### Exercise instructions
The required output is the exact run of lines below that opens at the line with "Buscador sobre mapa (779, 85)" and closes at the line with "Descărcare (63, 168)".
· · · ·
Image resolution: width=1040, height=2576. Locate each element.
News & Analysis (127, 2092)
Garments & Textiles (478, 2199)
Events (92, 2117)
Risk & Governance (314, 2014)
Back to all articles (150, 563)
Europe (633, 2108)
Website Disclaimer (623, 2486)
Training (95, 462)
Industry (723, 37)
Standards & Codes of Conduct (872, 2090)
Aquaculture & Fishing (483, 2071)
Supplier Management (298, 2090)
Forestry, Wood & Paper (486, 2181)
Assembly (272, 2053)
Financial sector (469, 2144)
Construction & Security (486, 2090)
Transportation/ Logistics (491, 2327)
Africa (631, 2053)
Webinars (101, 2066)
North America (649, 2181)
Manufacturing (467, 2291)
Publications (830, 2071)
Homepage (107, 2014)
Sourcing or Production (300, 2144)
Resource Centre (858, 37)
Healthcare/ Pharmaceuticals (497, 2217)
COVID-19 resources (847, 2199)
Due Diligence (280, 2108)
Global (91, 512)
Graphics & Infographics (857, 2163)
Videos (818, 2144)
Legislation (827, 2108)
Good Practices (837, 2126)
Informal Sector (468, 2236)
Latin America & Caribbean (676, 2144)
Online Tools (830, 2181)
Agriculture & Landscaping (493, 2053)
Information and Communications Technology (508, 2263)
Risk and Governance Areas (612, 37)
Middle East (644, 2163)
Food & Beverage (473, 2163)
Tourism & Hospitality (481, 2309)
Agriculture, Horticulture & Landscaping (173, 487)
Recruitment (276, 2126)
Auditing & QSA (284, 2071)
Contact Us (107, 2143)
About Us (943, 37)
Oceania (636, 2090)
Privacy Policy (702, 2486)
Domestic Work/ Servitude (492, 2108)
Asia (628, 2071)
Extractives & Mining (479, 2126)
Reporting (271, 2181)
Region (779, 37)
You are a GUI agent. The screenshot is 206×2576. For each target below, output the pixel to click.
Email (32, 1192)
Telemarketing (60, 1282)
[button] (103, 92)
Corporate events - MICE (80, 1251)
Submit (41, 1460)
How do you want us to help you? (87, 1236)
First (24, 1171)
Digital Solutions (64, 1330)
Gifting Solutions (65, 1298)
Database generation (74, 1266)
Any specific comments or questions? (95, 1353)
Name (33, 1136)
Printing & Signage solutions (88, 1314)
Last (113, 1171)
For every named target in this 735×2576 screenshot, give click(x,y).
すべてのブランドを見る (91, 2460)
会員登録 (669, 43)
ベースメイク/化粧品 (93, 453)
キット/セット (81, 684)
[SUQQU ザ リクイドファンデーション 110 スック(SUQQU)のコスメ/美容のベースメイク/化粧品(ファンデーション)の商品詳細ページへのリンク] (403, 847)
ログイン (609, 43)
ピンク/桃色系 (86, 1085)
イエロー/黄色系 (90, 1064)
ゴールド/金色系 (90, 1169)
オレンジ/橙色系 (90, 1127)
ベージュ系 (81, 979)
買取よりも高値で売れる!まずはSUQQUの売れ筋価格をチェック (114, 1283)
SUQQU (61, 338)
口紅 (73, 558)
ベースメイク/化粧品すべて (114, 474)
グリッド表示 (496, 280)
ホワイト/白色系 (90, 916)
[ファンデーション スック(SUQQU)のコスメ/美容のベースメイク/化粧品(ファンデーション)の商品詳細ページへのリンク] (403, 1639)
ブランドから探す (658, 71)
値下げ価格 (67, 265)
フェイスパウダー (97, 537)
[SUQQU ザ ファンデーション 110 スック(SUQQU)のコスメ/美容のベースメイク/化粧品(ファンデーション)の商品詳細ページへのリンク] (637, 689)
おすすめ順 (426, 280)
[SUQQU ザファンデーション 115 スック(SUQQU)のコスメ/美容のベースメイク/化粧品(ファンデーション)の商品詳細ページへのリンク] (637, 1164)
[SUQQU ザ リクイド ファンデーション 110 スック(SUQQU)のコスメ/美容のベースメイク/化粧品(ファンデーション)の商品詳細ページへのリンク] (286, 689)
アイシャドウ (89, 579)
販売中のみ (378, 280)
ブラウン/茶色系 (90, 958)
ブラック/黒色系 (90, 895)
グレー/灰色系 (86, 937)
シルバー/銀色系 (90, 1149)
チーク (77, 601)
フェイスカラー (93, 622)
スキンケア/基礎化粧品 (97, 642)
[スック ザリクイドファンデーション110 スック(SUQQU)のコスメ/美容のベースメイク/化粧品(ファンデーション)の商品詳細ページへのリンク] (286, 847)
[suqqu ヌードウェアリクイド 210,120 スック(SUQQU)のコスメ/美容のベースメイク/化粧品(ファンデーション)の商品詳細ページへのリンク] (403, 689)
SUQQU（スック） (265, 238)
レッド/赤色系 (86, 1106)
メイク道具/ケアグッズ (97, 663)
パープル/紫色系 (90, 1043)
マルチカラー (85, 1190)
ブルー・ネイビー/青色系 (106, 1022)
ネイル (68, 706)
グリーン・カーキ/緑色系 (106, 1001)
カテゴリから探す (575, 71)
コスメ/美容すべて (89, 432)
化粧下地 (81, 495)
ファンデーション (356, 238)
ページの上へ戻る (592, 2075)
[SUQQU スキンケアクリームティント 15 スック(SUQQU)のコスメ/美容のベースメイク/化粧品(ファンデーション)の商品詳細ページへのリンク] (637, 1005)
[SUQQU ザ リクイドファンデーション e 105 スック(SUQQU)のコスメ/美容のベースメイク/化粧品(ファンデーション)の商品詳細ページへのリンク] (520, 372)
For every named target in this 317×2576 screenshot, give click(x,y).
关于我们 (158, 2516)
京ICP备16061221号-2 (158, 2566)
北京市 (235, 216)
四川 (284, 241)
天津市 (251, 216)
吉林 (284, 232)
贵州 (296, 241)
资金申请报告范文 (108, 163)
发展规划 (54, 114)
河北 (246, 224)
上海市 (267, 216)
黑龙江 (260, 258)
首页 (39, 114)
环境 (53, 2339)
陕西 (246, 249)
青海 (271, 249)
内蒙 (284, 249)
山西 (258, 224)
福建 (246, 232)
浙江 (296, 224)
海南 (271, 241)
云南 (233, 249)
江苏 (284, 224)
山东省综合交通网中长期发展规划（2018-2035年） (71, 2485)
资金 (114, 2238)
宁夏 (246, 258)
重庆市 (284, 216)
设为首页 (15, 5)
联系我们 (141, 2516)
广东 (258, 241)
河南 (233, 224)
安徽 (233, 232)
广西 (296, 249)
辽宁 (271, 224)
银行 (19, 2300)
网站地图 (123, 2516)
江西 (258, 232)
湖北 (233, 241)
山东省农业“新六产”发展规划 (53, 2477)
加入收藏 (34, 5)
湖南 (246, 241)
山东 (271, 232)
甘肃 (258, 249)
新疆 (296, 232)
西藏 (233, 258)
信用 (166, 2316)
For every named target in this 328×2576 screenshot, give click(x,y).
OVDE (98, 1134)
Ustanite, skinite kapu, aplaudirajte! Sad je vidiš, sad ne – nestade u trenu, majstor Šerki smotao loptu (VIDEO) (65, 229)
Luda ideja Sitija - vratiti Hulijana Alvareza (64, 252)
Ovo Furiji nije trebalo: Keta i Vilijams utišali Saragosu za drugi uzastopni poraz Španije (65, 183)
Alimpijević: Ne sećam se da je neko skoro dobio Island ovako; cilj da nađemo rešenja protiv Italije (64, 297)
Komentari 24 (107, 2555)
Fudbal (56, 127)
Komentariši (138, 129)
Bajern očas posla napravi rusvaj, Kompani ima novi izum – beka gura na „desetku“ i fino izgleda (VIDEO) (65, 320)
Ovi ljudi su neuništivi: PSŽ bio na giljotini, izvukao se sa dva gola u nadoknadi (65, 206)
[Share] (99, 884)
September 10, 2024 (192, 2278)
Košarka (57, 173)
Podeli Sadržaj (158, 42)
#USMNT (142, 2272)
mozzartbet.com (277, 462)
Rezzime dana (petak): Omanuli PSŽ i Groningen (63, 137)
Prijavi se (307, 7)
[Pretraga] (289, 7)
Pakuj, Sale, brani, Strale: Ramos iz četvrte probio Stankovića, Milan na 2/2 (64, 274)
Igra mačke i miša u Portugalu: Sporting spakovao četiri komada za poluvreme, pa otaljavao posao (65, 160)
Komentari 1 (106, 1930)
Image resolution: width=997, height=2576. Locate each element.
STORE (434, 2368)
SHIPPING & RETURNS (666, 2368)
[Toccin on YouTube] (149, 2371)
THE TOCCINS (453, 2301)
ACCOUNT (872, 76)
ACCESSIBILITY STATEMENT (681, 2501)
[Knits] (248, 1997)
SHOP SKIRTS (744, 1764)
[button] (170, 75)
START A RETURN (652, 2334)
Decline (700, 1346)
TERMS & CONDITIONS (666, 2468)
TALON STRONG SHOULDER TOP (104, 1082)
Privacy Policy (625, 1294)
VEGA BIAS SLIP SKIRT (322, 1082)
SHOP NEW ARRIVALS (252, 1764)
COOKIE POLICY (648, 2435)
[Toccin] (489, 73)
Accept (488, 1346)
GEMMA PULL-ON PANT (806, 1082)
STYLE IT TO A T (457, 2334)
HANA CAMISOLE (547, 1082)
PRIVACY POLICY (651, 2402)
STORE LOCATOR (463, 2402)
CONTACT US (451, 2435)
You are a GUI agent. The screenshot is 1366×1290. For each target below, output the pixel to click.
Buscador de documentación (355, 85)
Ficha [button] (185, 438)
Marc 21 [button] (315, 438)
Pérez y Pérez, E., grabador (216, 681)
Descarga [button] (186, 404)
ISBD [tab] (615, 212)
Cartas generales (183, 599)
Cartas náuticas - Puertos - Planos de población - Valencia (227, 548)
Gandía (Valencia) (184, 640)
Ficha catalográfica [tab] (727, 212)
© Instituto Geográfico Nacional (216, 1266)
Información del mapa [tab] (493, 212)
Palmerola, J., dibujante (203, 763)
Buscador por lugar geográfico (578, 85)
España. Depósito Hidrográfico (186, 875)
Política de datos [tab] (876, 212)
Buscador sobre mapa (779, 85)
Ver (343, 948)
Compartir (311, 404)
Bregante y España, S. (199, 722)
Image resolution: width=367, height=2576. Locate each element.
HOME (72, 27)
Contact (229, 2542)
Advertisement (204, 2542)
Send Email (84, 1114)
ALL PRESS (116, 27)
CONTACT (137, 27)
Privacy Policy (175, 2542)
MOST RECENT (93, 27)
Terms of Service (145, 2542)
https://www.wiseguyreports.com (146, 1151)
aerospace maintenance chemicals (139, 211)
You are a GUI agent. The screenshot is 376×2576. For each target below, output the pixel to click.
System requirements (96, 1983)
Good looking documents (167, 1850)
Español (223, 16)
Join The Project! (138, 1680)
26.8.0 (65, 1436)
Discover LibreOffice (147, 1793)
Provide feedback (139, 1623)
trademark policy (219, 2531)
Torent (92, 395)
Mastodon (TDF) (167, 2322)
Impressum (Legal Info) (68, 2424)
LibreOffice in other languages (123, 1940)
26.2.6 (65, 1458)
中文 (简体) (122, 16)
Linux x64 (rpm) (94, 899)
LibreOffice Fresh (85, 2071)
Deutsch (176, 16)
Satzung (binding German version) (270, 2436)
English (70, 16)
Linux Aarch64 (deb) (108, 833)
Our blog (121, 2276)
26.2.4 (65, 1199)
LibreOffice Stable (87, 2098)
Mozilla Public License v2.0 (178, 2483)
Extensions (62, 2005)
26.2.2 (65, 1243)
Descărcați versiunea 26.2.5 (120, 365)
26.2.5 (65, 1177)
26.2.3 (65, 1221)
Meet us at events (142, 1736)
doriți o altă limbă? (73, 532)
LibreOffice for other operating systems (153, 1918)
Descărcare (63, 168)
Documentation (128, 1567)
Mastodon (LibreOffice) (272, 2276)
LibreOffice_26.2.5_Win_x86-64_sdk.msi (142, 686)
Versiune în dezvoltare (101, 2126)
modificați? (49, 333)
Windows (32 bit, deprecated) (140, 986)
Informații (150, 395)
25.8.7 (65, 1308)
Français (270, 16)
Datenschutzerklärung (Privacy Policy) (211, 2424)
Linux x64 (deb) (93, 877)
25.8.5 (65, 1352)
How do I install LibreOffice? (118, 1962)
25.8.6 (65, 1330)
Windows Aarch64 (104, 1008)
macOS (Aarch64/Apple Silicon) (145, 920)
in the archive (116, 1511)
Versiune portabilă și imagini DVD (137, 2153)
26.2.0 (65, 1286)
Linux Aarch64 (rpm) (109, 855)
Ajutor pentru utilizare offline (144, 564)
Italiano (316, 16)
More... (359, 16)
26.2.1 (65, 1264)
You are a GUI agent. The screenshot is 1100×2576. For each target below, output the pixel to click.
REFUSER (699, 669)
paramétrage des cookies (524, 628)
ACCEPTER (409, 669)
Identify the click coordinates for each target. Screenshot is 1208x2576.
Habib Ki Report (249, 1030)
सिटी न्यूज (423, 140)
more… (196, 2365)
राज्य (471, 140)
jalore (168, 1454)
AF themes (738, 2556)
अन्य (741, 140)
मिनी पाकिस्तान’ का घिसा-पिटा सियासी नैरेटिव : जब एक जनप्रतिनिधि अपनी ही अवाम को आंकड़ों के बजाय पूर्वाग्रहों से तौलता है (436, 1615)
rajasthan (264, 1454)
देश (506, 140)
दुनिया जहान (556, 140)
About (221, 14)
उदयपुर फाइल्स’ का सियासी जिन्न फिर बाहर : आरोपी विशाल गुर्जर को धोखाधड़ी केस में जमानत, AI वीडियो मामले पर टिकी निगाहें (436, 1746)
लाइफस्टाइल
· · · ·
### Exercise answer
Buscador sobre mapa (779, 85)
Ver (343, 948)
Compartir (311, 404)
Bregante y España, S. (199, 722)
Image resolution: width=367, height=2576. Locate each element.
HOME (72, 27)
Contact (229, 2542)
Advertisement (204, 2542)
Send Email (84, 1114)
ALL PRESS (116, 27)
CONTACT (137, 27)
Privacy Policy (175, 2542)
MOST RECENT (93, 27)
Terms of Service (145, 2542)
https://www.wiseguyreports.com (146, 1151)
aerospace maintenance chemicals (139, 211)
You are a GUI agent. The screenshot is 376×2576. For each target below, output the pixel to click.
System requirements (96, 1983)
Good looking documents (167, 1850)
Español (223, 16)
Join The Project! (138, 1680)
26.8.0 (65, 1436)
Discover LibreOffice (147, 1793)
Provide feedback (139, 1623)
trademark policy (219, 2531)
Torent (92, 395)
Mastodon (TDF) (167, 2322)
Impressum (Legal Info) (68, 2424)
LibreOffice in other languages (123, 1940)
26.2.6 (65, 1458)
中文 (简体) (122, 16)
Linux x64 (rpm) (94, 899)
LibreOffice Fresh (85, 2071)
Deutsch (176, 16)
Satzung (binding German version) (270, 2436)
English (70, 16)
Linux Aarch64 (deb) (108, 833)
Our blog (121, 2276)
26.2.4 (65, 1199)
LibreOffice Stable (87, 2098)
Mozilla Public License v2.0 (178, 2483)
Extensions (62, 2005)
26.2.2 (65, 1243)
Descărcați versiunea 26.2.5 (120, 365)
26.2.5 (65, 1177)
26.2.3 (65, 1221)
Meet us at events (142, 1736)
doriți o altă limbă? (73, 532)
LibreOffice for other operating systems (153, 1918)
Descărcare (63, 168)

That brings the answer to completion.